§ Requirement
Using the records that follow, tally the lines containing the word "question" and state only the count.

§ Exercise input
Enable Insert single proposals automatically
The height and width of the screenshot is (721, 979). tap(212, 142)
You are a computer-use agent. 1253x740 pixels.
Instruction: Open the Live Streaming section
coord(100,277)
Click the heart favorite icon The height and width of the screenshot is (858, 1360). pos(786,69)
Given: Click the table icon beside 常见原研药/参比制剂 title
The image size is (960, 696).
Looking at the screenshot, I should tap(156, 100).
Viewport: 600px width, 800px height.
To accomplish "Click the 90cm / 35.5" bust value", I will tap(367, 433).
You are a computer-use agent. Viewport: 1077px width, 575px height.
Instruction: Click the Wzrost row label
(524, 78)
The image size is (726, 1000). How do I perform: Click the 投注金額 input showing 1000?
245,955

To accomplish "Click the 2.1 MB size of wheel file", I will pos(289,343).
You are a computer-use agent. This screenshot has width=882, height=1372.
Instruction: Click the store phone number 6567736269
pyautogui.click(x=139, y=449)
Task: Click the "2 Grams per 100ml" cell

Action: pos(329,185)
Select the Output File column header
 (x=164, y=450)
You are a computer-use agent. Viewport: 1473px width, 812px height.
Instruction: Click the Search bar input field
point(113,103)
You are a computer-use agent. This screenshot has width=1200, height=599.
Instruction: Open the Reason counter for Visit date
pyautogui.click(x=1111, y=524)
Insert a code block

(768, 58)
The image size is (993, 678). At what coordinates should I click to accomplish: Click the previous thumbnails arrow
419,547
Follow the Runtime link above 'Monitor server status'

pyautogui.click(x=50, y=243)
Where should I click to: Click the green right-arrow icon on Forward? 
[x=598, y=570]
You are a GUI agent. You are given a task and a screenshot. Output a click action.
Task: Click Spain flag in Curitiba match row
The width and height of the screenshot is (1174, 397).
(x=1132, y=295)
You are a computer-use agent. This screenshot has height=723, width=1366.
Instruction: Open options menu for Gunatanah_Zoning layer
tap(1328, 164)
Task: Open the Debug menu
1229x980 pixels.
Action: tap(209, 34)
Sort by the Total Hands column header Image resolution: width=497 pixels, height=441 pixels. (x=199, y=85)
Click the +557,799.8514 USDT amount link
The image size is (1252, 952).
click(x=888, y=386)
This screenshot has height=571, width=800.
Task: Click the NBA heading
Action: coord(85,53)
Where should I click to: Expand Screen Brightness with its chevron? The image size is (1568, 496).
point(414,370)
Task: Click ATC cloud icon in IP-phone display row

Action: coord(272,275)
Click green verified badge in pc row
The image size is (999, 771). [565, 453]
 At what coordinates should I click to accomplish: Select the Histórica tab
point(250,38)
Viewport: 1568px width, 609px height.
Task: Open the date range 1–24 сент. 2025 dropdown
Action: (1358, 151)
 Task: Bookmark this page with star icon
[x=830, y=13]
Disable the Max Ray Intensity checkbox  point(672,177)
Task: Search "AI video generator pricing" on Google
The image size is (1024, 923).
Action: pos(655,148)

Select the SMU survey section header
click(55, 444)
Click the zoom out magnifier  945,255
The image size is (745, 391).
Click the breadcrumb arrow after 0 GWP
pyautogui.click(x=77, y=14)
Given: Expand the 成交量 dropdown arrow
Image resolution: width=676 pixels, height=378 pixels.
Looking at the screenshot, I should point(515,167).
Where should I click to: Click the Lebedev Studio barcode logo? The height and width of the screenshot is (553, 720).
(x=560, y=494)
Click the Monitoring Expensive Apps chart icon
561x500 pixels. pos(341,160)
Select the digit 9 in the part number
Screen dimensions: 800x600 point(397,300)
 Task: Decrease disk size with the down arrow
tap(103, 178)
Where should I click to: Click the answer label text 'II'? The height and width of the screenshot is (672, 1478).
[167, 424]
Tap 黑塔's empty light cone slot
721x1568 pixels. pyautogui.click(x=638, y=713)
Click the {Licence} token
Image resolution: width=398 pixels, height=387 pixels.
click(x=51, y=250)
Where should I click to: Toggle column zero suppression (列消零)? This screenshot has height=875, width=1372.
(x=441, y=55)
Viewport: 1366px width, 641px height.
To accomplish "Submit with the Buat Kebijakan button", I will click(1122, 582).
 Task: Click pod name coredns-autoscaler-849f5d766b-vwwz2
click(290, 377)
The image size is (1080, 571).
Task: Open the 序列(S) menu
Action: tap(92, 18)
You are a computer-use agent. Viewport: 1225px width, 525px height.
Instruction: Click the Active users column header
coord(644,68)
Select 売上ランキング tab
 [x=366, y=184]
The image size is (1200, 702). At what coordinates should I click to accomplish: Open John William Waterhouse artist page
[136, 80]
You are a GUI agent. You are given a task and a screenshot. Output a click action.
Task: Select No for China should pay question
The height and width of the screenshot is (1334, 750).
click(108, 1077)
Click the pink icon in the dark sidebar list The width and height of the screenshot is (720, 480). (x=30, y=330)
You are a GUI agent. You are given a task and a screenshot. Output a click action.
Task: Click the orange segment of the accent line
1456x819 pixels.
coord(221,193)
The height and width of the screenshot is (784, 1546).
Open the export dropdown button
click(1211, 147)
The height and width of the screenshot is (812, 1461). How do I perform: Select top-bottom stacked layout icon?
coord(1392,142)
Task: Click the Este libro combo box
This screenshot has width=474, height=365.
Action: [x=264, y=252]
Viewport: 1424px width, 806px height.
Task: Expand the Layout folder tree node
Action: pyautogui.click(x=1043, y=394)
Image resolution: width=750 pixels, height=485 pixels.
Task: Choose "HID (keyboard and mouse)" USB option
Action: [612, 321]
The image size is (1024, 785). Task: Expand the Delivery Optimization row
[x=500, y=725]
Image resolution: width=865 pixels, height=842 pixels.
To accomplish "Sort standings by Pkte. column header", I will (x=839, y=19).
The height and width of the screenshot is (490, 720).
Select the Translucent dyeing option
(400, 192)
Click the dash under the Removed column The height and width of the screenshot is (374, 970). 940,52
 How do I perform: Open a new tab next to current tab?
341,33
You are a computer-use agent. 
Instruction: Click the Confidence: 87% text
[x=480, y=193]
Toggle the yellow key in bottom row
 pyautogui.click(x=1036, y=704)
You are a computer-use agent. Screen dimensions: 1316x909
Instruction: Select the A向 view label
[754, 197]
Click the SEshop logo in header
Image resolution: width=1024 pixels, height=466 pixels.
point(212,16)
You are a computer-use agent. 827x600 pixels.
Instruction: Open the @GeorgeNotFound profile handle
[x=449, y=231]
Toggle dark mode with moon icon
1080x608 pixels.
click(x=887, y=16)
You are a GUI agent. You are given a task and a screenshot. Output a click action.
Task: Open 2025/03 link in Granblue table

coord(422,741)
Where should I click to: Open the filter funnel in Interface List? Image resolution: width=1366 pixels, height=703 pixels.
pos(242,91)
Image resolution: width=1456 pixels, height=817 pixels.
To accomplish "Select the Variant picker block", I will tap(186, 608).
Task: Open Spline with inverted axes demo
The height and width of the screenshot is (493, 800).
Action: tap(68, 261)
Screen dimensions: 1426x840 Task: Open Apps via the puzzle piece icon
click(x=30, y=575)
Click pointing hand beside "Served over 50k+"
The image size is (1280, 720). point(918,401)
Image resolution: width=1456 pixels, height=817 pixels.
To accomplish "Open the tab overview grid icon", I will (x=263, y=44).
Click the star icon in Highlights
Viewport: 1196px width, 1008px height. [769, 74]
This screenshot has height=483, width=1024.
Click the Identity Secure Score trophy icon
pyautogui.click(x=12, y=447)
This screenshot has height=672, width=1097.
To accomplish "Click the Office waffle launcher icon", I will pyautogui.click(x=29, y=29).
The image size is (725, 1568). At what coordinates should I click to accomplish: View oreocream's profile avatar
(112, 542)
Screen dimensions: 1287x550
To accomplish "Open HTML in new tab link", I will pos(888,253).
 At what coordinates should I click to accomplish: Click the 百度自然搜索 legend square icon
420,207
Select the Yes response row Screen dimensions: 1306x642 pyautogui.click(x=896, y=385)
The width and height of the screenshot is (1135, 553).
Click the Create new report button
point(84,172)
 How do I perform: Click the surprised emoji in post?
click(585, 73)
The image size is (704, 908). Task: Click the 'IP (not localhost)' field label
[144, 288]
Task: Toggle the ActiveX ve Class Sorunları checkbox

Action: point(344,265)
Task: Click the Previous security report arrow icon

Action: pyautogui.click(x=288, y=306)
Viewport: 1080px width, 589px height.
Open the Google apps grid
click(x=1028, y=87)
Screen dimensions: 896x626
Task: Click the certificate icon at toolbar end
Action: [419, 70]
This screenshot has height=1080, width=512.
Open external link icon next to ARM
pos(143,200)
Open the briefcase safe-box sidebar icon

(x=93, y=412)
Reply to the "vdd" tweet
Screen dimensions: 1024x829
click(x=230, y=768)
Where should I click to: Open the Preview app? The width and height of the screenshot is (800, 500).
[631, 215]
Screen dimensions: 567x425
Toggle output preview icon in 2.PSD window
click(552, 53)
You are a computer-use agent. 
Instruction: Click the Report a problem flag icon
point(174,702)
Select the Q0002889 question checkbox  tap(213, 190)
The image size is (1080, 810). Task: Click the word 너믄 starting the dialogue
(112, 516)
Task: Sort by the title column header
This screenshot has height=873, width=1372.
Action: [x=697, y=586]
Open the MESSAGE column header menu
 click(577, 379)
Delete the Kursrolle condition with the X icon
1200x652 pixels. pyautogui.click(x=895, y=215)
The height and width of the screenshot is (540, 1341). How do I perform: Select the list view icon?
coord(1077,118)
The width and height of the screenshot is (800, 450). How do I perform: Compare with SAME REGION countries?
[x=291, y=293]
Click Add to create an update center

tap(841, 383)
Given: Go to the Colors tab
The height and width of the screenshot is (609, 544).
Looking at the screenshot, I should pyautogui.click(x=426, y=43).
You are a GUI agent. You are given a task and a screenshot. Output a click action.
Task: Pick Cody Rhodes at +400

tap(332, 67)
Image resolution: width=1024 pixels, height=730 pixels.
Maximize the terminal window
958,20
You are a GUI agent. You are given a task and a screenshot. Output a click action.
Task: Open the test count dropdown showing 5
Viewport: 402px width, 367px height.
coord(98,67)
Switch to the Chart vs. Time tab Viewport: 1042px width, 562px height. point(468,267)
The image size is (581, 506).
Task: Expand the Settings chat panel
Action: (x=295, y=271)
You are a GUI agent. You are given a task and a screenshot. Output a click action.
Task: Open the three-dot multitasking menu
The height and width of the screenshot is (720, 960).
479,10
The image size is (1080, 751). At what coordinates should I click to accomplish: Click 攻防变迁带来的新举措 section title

§ Task answer
2